-------- Records to process --------

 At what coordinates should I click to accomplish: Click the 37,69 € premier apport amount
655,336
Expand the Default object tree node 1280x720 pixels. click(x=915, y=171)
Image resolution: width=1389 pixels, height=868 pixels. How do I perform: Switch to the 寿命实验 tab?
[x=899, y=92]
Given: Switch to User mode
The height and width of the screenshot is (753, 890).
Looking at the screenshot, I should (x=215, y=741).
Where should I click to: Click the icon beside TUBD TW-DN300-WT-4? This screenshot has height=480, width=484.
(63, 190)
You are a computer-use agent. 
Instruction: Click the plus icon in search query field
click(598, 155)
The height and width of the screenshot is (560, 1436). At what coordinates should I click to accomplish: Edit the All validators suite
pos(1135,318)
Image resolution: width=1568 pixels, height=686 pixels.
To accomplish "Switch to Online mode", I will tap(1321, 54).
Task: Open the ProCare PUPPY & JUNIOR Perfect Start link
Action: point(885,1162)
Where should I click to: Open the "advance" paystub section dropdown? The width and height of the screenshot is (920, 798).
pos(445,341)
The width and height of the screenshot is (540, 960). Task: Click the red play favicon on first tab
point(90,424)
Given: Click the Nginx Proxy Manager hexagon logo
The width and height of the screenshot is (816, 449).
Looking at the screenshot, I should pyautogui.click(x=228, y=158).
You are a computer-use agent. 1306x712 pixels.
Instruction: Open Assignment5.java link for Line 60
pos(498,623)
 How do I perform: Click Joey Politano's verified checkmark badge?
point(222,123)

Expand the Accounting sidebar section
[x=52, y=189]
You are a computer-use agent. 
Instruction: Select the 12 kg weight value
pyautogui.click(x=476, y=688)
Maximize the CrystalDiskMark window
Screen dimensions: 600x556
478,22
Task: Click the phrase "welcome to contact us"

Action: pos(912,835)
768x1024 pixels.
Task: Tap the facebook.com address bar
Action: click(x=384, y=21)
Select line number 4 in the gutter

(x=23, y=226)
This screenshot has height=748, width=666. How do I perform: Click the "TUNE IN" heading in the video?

--------

_What to produce_: Wherever the word "Given" appears in the records above, copy that line.

_Response_:
Given: Switch to User mode
Given: Click the Nginx Proxy Manager hexagon logo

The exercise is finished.